A third source of differentiation comes from the rolling procurement characteristics of the software and hardware technologies in long-term services. Unlike typical “near-term” systems, it is not the data that “flow” through the hardware and software, but instead the hardware and software that “flow” through the long-term service data³: though the service needs to remain the same, hardware becomes obsolete, operating systems evolve, communication standards grow, and cryptographic best-known methods are broken and replaced by their successors. For example, a trusted logical component assumed to never fail would require the expensive proactive replacement of the cryptographic libraries or the trusted hardware platform used to implement it, as new cryptanalysis techniques become possible, faster hardware is introduced, and new processes for protecting processor packages from physical or electrical tampering become available. In contrast, a less trusted component could afford to trail the state of the art and use replication or other techniques to mask faults, only migrating to new software and hardware less frequently and potentially at a lower cost.

Finally, fault differentiation can come from limited exposure. Many high-assurance systems such as certification authorities keep their sensitive components (e.g., their signing keys) mostly or wholly off-line, limiting attack opportunities. Services that have limited or potentially batched updates but can be mostly read-only (or indeed off-line with on-line, untrusted proxies [30, 33, 21]), can be protected quite effectively in this fashion.

Interestingly, there are non-trivial dependencies among all these sources of differentiation. For example, a proven-correct system that is operated by a trustworthy organization is strictly more reliable than the same system operated by an unreliable organization. As goes the usual secure systems' truism, a complex system is as secure as its weakest link. This simple observation allows us to argue that long-term fault models can usefully and realistically be constructed in which different system components belong in different fault tiers: in each tier, a different fault threshold can be assumed, though the justification for that fault threshold might imply restrictions on the component capabilities for each tier. For example, if one were to argue that a component tier is afforded a low fault threshold thanks to its being formally verified, that component cannot be too complex: formal verification is still an extremely expensive proposition both in terms of human effort and computational resources [56]. Similarly, a tier whose fault threshold is justified by its remaining mostly off-line had better correspond only to functionality that the service can afford to perform periodically in batches.

• Records provided:
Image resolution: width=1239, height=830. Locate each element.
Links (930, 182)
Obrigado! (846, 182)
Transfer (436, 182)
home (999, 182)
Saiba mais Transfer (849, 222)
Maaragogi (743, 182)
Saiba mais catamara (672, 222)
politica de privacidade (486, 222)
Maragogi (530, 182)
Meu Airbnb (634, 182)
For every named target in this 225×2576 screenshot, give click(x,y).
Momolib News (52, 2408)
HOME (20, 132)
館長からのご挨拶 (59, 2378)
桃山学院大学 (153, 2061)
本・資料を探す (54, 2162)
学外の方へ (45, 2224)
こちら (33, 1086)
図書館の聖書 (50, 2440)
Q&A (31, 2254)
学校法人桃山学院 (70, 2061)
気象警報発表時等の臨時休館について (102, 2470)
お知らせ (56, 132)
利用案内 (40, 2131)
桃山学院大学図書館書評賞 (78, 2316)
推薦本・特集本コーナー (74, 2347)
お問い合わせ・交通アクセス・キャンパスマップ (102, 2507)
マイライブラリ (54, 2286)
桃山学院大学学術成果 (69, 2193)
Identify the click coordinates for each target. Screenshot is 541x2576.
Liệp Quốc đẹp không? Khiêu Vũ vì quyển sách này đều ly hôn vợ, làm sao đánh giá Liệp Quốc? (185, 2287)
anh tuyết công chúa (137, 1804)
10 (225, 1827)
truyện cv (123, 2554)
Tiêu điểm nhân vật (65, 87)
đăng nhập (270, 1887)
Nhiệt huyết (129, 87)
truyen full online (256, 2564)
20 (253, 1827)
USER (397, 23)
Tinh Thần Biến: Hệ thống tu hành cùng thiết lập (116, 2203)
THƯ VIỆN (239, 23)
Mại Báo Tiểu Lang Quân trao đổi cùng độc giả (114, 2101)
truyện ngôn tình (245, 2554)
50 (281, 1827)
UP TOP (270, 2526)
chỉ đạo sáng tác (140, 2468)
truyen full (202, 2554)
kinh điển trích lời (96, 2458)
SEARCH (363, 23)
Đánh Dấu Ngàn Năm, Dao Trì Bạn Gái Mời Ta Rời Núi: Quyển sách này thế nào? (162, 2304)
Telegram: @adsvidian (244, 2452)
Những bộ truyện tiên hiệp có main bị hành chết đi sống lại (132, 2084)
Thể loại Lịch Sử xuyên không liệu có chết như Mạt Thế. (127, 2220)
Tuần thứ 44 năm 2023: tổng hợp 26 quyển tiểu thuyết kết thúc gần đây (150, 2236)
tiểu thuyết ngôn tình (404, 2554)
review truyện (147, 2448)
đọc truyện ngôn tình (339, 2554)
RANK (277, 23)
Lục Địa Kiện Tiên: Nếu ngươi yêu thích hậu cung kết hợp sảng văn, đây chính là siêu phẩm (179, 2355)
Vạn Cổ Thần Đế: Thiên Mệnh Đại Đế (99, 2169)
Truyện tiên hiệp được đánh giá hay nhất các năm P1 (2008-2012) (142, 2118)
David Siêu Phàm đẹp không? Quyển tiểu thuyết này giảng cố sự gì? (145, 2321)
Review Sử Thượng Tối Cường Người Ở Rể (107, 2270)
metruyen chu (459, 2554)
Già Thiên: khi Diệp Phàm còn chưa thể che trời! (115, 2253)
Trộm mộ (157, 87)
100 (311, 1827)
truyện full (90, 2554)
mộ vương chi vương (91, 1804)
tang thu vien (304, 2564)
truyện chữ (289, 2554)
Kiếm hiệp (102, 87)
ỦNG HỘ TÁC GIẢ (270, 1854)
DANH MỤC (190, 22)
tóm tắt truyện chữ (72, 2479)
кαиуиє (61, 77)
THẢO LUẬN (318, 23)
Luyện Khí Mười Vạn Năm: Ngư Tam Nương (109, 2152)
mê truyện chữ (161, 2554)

• To be done: Rename "off-line" to "offline" throughout the text on fault differentiation from "Finally, fault differentiation" up to and including "in this fashion.", and give that span again. Rely only on the text on fault differentiation.

• Right answer:
Finally, fault differentiation can come from limited exposure. Many high-assurance systems such as certification authorities keep their sensitive components (e.g., their signing keys) mostly or wholly offline, limiting attack opportunities. Services that have limited or potentially batched updates but can be mostly read-only (or indeed offline with on-line, untrusted proxies [30, 33, 21]), can be protected quite effectively in this fashion.